Lo dijimos en Cannes y lo repetimos ahora (uso el mayestático porque estoy algo conmocionado: acabo de salir del cine y ya estoy escribiendo): Holy motors de Leos Carax es un auténtico festín cinematográfico, una orgía de imágenes, símbolos y aullidos que redefinen la historia del cine y, de paso, siembra la semilla de lo que debería ser el cine del futuro. Película salvaje, de un ímpetu suicida y de una belleza tóxica que satura en cada nuevo concepto desarrollado, Holy motors deja a la mayoría de películas del 2012 a la altura de Pretty woman. La película cuenta la historia de un hombre destinado a vivir distintas vidas a lo largo del día, un viaje a través del tiempo, de los géneros cinematográficos –cada segmento responde a un estilo diferente: comedia, thriller, social, sci-fi, melodrama, musical…- y de la emoción más palpitante que igual provoca horror, risa, llanto, incomprensión o éxtasis, según sea la historia que se esté contando. Carax, que abre la cinta como “deus ex machina” –similar al prólogo que Lynch introdujo en Cabeza borradora, probablemente, la película con más concomitancias a Holy motors de todas las que se me ocurren-, se desnuda hasta de sus órganos internos para trazar una parábola sobre el fin del mundo (del cine) tal y cómo lo conocemos: un grito de rabia que derrumba valores morales (el padre que castiga a su hija por no ser sociable) y estéticos (esa maravillosa “Pietá” con Eva Mendes cubierta por un burka casero y el Sr. Mierda en plena erección) a la vez que nos sacude en un sinfín de imperativos narrativos a cuál más libre. Y ese sería un buen colofón para referirnos a la película: la libertad que emana Holy motors nos hace creer que aún podemos sentirnos desbordados ante la magia de un cine resucitado de sus cenizas.
Holy Motors
Y seguimos con cine raro. Ahora pasamos a la película póstuma del gran Raoul Ruiz: La noche de enfrente (La nuit d’en face) donde el realizador chileno regresa a su país de origen para trazar un cuento surreal a partir de los escritos del poeta Hernán del Solar (a mí me recordó también a la literatura futurista de Julián Ríos). Con ecos al delirio melancólico del primer Buñuel y un gusto barroco en la construcción de las historias que harían las delicias del último Fellini, la película es en realidad un diálogo con la muerte, lo que implica tanto hablar con los muertos en vida como con los fantasmas de un improbable futuro. Un relato que se adhiere al género fantástico desde su condición de cuento para niños culturetas –Jean Giono, Long John Silver y Beethoven son algunos de sus protagonistas- que diluye en una reacción alquímica imposible lo hilarante de un devenir argumental pícaro y puntilloso junto con la tristeza/belleza que implica el despedirnos de todo para abrazar lo inasible. Un recitado continuo que subraya la emoción del creador, del artista, del poeta (todo ello era Raoul Ruiz… y mucho más), que justifica la existencia humana a través del acto creativo, rimando continente y contenido, donde el cineasta demuestra con la cámara –en una producción prácticamente underground, con una imagen digital anacrónica de la que Raouiz extrae gemas de genialidad- que sigue siendo el mismo salvaje que firmó Hipótesis del cuadro robado (1979). Total.

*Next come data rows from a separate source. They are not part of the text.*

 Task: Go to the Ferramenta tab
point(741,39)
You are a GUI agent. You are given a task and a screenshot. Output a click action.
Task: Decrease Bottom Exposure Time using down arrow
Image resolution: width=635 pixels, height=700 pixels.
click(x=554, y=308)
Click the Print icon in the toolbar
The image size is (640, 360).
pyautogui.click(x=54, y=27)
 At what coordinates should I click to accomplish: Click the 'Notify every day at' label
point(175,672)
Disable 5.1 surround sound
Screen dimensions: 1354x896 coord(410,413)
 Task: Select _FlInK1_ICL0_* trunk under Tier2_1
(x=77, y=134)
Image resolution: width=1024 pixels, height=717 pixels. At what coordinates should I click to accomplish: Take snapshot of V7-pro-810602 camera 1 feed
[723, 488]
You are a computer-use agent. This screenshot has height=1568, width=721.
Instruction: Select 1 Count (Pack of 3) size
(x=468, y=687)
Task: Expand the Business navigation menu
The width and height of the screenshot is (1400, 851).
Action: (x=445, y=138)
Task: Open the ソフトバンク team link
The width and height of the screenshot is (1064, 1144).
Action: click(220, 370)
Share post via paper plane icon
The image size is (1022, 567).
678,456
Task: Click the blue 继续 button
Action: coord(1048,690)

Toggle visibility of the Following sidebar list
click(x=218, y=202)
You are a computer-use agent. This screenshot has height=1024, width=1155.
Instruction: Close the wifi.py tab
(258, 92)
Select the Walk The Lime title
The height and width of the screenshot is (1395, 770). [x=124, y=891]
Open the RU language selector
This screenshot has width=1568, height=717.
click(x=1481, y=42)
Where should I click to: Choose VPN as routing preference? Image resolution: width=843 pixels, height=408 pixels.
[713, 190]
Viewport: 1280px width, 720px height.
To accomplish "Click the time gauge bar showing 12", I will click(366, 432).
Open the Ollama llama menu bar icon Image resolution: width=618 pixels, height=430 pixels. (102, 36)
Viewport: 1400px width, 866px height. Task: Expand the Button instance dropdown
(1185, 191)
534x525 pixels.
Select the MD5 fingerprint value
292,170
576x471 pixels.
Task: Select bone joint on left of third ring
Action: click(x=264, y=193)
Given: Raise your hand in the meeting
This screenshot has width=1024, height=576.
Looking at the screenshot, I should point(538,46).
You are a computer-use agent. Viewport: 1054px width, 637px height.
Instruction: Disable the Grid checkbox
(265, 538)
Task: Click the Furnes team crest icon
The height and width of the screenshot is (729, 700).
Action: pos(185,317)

Cerramos con una película española, Insensibles del debutante Juan Carlos Medina. Una curiosa aunque fallida obra cuyo mejor momento es un arranque ciertamente terrorífico: una niña quema viva a su hermana, mientras que un niño se inflige heridas y se alimenta de su propia carne. Tras él la película relaja formas, aunque sin cejar nunca por su gusto en lo macabro, acercando el relato de horror puro a ese cruce de melodrama de la guerra civil y cine fantástico de raigambre naturalista, que tanto gustó a la gente con Pa negre (o incluso con El espinazo del diablo). Demasiado seria, demasiado rigurosa y algo descompensada en su construcción en flash-back: mientras que en el presente un enfermo terminal trata de encontrar a sus padres biológicos, las imágenes del pasado cuentan la terrible historia de unos niños incapaces de sentir dolor. Medina logra, curiosamente, lo más difícil: el trazar una historia de horror creíble sitiada en mitad de la Guerra Civil; desinflándose en la historia del joven cirujano avocado a rebuscar entre el pozo de las miserias de sus raíces.